Stored records:
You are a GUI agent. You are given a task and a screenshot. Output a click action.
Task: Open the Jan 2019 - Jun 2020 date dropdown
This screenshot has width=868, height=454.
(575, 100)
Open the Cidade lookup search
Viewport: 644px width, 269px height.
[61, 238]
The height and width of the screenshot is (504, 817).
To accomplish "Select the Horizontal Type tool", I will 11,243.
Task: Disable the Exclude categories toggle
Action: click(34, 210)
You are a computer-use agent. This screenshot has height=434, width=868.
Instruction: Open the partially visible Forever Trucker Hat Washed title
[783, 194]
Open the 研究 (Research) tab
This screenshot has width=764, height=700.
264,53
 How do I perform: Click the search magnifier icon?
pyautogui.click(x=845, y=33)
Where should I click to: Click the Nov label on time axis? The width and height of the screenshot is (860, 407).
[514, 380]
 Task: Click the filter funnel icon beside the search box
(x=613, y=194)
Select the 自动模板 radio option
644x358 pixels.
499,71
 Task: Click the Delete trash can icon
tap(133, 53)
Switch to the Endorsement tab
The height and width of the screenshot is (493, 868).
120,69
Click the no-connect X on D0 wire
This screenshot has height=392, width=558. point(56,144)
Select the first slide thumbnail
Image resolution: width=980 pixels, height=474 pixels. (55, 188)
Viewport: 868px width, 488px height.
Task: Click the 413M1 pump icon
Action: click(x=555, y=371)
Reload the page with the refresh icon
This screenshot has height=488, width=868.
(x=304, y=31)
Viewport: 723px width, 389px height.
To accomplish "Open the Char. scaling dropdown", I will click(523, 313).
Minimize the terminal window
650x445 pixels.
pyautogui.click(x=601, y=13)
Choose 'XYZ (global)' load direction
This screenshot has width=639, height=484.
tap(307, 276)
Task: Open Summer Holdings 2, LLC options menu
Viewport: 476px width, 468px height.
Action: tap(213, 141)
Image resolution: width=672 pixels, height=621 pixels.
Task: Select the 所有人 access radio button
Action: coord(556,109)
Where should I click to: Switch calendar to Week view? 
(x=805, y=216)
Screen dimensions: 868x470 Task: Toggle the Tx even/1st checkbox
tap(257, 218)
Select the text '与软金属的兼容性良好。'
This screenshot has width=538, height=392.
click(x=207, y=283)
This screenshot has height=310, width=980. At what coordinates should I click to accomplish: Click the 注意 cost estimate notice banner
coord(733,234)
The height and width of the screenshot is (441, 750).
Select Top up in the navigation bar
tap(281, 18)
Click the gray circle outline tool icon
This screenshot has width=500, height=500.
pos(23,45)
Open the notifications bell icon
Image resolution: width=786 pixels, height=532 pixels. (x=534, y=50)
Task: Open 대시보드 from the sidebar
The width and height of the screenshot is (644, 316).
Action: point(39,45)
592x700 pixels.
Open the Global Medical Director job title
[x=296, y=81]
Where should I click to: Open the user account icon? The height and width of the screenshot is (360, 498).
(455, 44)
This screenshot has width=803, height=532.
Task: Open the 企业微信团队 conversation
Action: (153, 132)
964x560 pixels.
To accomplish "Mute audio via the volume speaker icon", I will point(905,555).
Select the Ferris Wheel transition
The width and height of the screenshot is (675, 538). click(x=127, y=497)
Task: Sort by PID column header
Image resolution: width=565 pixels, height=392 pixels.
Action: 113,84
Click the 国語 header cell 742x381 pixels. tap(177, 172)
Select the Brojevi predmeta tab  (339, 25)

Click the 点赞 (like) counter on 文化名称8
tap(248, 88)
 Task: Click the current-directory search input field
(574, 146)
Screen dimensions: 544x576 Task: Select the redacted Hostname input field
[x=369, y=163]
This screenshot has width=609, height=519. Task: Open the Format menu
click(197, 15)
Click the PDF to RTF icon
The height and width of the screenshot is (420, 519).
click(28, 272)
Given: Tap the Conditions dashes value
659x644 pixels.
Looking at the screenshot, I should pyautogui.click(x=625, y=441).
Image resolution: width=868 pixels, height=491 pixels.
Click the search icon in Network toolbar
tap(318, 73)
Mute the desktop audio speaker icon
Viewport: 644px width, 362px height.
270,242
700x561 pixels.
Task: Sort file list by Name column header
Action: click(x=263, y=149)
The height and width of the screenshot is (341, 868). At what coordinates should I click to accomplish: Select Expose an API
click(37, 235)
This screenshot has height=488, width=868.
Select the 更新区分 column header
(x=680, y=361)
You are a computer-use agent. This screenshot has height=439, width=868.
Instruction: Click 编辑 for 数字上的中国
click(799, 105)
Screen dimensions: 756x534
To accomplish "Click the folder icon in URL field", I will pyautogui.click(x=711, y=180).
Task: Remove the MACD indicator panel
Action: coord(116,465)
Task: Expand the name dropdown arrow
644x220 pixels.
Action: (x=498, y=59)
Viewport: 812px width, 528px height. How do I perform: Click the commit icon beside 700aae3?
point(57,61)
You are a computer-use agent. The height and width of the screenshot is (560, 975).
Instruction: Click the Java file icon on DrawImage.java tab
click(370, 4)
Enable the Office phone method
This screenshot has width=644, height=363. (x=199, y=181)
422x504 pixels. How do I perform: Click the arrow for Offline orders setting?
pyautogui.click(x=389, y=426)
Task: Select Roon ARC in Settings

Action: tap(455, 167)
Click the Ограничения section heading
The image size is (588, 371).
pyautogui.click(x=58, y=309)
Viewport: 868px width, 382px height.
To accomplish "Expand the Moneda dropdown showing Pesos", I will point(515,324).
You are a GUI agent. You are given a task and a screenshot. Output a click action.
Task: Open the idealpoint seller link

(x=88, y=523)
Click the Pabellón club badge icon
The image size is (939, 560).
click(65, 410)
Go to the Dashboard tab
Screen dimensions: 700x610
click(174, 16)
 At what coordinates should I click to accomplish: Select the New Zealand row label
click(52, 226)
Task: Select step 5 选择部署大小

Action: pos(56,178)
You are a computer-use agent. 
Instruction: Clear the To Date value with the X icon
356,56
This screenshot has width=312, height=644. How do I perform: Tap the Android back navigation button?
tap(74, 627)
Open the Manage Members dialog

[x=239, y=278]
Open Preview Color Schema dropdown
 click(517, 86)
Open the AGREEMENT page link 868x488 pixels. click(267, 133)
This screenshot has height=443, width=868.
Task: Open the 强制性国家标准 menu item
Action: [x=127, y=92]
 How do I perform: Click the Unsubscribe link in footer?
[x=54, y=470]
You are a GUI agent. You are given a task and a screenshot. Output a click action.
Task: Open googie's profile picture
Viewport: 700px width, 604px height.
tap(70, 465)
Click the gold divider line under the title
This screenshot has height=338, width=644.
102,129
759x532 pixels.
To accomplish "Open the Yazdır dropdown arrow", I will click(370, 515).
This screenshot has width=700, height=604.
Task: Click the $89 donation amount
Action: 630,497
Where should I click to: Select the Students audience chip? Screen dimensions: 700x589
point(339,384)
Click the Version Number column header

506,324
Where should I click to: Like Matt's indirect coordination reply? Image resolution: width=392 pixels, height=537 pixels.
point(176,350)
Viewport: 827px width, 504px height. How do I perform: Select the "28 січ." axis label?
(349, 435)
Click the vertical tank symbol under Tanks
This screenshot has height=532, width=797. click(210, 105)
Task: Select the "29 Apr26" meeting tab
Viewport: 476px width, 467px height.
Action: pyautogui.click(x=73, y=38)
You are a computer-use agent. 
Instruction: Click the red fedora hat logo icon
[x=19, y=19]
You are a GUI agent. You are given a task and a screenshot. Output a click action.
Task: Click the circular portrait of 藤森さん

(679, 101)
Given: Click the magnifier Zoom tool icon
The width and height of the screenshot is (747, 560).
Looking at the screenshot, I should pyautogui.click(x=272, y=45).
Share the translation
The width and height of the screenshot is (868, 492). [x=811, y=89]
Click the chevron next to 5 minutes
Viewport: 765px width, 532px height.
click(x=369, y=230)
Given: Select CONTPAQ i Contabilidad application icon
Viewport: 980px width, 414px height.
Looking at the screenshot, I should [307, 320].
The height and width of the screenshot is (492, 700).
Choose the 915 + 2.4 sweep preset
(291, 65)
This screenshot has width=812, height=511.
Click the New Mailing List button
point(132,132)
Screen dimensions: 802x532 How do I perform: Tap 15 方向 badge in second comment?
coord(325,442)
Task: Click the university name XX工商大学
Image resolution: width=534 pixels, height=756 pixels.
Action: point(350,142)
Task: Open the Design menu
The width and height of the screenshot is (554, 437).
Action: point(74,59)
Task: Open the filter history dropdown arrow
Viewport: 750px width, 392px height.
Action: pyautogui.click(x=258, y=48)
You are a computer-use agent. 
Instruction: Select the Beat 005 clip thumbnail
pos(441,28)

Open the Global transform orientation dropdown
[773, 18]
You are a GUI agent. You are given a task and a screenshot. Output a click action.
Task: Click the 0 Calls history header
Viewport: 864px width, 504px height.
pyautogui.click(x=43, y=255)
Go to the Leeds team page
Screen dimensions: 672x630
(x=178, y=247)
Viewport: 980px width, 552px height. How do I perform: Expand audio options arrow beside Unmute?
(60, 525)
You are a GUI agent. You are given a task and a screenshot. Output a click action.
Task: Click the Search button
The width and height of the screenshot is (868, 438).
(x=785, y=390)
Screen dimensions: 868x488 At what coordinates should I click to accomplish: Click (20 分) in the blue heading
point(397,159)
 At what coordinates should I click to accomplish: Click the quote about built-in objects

» **INSTRUCTIONS TO FOLLOW**:
Duplicate the lines of the items word for word, starting at the line that contains "Task: Sort by PID column header" and ending after the line that contains "should pyautogui.click(x=625, y=441).".

» **EXERCISE RESULT**:
Task: Sort by PID column header
Image resolution: width=565 pixels, height=392 pixels.
Action: 113,84
Click the 国語 header cell 742x381 pixels. tap(177, 172)
Select the Brojevi predmeta tab  (339, 25)

Click the 点赞 (like) counter on 文化名称8
tap(248, 88)
 Task: Click the current-directory search input field
(574, 146)
Screen dimensions: 544x576 Task: Select the redacted Hostname input field
[x=369, y=163]
This screenshot has width=609, height=519. Task: Open the Format menu
click(197, 15)
Click the PDF to RTF icon
The height and width of the screenshot is (420, 519).
click(28, 272)
Given: Tap the Conditions dashes value
659x644 pixels.
Looking at the screenshot, I should pyautogui.click(x=625, y=441).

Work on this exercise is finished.